Image to Text Conversion Services

 

bringing context and meaning to your images through OCR

Learn More

Beyond Digitisation

Divider

The utility of digitised images can be substantially improved when combined with contextual information. What were once static images can now be searched and indexed, filled with any relevant information one so wishes.

Relevant information can be produced from content within the images, by ascribing descriptive metadata or by linking images with your analogue or digital finding aids or other databased information. If these images contain textual information, they be converted into computer readable text.

This creation of searchable or editable text greatly increases the chances of discovery and assists with information sharing about your images and collections.

W. & F. Pascoe offers content conversion services at various levels, from the most basic, (for example, basic searchable PDFs using Optical Character Recognition (OCR) software to identify text within an image without any correction), through to the most complex, transcribed and “marked up” projects, (for example, completely republished and re-purposed documents using a combination of human manipulation, OCR software, and marking up into a future-proofed format).

A brief explanation on the basics involved is provided below. However, as this is a complicated area – and solutions are incredibly flexible and varied, please get in touch with us to discuss what is possible for you.

(Divider)

What's Involved

making sense of it all...

How it all works...

The process always begins with your assets, for example books or manuscripts (or any other objects with text content), undergoing the digitisation process, whereby they are scanned or photographed into a suitable image format. From there, software or human intervention is engaged to convert and produce output files in the formats you use – Microsoft Word, Microsoft Excel, Adobe PDF, Text or CSV or a variety of eBook formats.
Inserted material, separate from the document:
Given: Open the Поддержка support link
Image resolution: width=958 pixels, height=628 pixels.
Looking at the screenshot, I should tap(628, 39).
However, since predicting future use is impossible, we offer a complete customised Extensible Markup Language (XML) conversion service if flexibility and the ability to re-purpose content is required. If you are interested in presenting your digitised assets on-line, we can create complete websites, web pages (that fit seamlessly within your existing website), or prepare the data in a suitable format for importation into your existing on-line framework so that you can make your content available to others.

For a more thorough explanation of what’s involved, as well as what’s possible, please select from the individual services below. As always, if there are any queries or you wish to discuss your specific requirements with us,  please get in touch with us to discuss what works best for you.
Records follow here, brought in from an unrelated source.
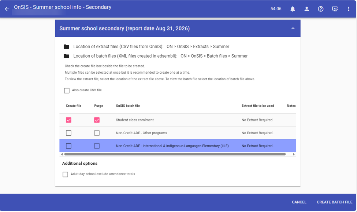Check Purge for the IILE batch file row
Image resolution: width=357 pixels, height=212 pixels.
coord(97,146)
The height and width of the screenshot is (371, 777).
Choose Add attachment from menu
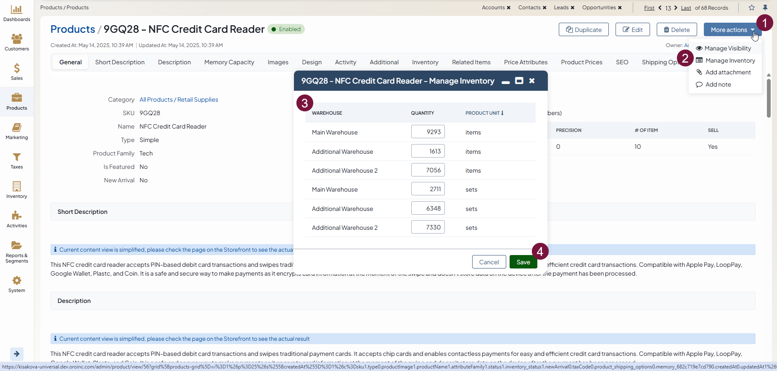727,72
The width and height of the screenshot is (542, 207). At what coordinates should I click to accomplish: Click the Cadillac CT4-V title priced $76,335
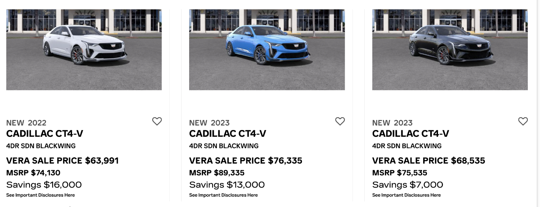(x=228, y=134)
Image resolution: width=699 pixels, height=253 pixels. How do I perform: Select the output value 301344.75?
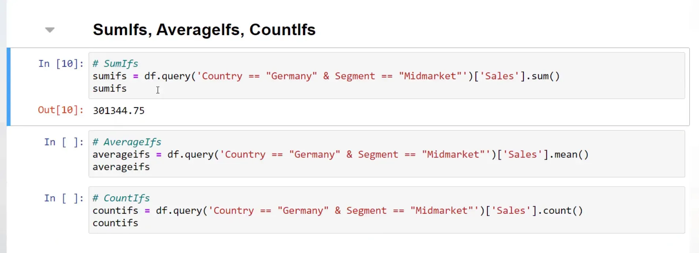[x=118, y=110]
Optical Character Recognition (OCR)

Textual Conversion via OCROptical Character Recognition (OCR) software converts scanned images of printed or typewritten pages to searchable and editable text. We use a variety of software tools and have had great results with uncorrected OCR for clients.

Our standard OCR services are fully automated where powerful software analyses the digitised images and identifies the text within, avoiding the necessity for operator intervention. For more challenging material, W. & F. Pascoe also offers customised OCR services. This includes manual zoning of newspaper and journal text (where articles and headlines are not uniformly placed on the page) or isolating of marginalia and extracting abstract information from material.

We also offer the option of part-OCR of material, where specific parts can be OCR’d, eliminating extra costs for converting material that does not aid discovery. This is particularly useful in Journals and Magazines where advertorial content with artistic fonts is confusing the output.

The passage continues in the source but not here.